About 900 miles each way.


----------



## John Gailey (May 2, 2021)

You may hear some crazy numbers on this thread.  I'm only a buck 67.


----------



## ricobike (May 2, 2021)

270 miles.  Coming from north burbs of Chicago.


----------



## John G04 (May 2, 2021)

8 hours from bethlehem pa


----------



## szathmarig (May 2, 2021)

From Washington DC


----------



## ratrodz (May 2, 2021)

1493.6 miles coming back! 22hours. We are detouring to check some stuff out on the way there!!


----------



## Glenn Rhein (May 2, 2021)

650 miles from NY


----------



## onecatahula (May 2, 2021)

10 hours, from Georgia


----------



## 1817cent (May 2, 2021)

2300 miles from Ellensburg WA!


----------



## RUDY CONTRATTI (May 2, 2021)

*Only Bout 10 feet,from my bedroom to the Computer,,to look at all the photos,that everyone will post SAFE TRAVELS TO ALL ON THE ROAD!!!*


----------



## phantom (May 2, 2021)

If anyone drives by a Stuckey's get me a Pecan Log.


----------



## New Mexico Brant (May 2, 2021)

1484 miles drive one way from Santa Fe.


----------



## Oldbikes (May 2, 2021)

About 300 miles, from da west burbs of Chicago...


----------



## schwinnguyinohio (May 3, 2021)

I guess I’m fortunate that it’s only a 167 for me


----------



## bashton (May 3, 2021)

3 hours away in Michigan.

Bashton


----------



## Spacecowboy (May 3, 2021)

15-20


----------



## 52Ford (May 3, 2021)

1282 miles from North Dakota.


----------



## New Mexico Brant (May 4, 2021)

1061 miles to go!!  Yay!


----------



## crazyhawk (May 4, 2021)

It's about 45 minutes from my house.  ML is the reason I'm in the hobby.  I stumbled upon the meet in Grand Rapids when my wife and I were having lunch.  I saw a truck with old bikes and I asked him questions and he told me about the meet.  Little did I know that I had just fallen into the best bike swap in the world!


----------



## Freqman1 (May 4, 2021)

New Mexico Brant said:


> 1061 miles to go!!  Yay!



Are we there yet?


----------



## Flat Tire (May 4, 2021)

166 from southern Ohio, be there tomorrow,,!!!


----------



## jungleterry (May 4, 2021)

3 hour drive from ashtabula Ohio


----------



## Phase3 (May 4, 2021)

609mi from Long Island NY


----------



## Puruconm (May 4, 2021)

556 miles one way


----------



## John G04 (May 4, 2021)

Tomorrow is the mass migration of cabers to ohio! See you all there thursday


----------



## Tim s (May 4, 2021)

515 miles from Maryland.
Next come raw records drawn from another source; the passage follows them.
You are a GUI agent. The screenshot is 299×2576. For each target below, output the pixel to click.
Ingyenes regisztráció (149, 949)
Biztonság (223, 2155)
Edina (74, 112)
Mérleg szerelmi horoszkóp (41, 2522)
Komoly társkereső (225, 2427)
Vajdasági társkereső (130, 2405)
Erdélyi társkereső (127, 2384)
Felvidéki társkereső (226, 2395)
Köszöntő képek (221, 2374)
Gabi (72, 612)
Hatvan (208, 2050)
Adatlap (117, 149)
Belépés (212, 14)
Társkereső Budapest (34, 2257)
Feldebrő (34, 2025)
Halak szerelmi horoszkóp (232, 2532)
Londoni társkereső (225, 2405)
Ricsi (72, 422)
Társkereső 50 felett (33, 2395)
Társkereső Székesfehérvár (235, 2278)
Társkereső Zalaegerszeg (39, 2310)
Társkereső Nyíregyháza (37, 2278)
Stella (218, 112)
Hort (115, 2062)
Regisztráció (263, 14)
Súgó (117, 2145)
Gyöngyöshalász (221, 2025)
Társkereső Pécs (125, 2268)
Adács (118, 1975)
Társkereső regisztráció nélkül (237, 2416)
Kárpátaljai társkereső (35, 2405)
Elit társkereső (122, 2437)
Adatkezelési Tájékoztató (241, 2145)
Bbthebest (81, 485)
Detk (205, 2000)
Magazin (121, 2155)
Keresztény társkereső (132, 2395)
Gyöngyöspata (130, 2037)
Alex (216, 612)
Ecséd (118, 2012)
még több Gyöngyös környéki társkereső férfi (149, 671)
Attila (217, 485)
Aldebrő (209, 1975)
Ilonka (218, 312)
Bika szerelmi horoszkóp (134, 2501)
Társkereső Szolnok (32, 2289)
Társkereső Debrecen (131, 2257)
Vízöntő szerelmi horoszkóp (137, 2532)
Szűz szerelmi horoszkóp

Tim


----------



## gorace38 (May 4, 2021)

3 1/2 hours southern indiana. be in late wed. evening. ready to roll thursday morn.


----------



## New Mexico Brant (May 4, 2021)

Freqman1 said:


> Are we there yet?



Nope, I just made it to a little North of Indianapolis today; only 196 more miles to go in the morning.


----------



## GTs58 (May 4, 2021)

New Mexico Brant said:


> Nope, I just made it to a little North of Indianapolis today; only 196 more miles to go in the morning.




If you wouldn't have stopped to play in the mud you would of been there hours ago.


----------



## Phase3 (May 4, 2021)

Glenn, which part on NY are you coming from?


----------



## Tom Hudak (May 8, 2021)

2 hours,  Broadview Height, Ohio


----------



## barneyguey (May 8, 2021)

I flew from Spokane Washington to Greenville South Carolina, Which is 2455 miles. Then I rode with Pete from Hartwell Georgia to Perrysberg Ohio, which is 673 miles.

 I sure enjoyed meeting everybody and putting their faces to their names. Everybody was very friendly and I had lots of fun. 

I want to thank Pete for putting up with me and being a great host. I also have to thank Buddy for the great company. He sure is a nice doggy. Barry


----------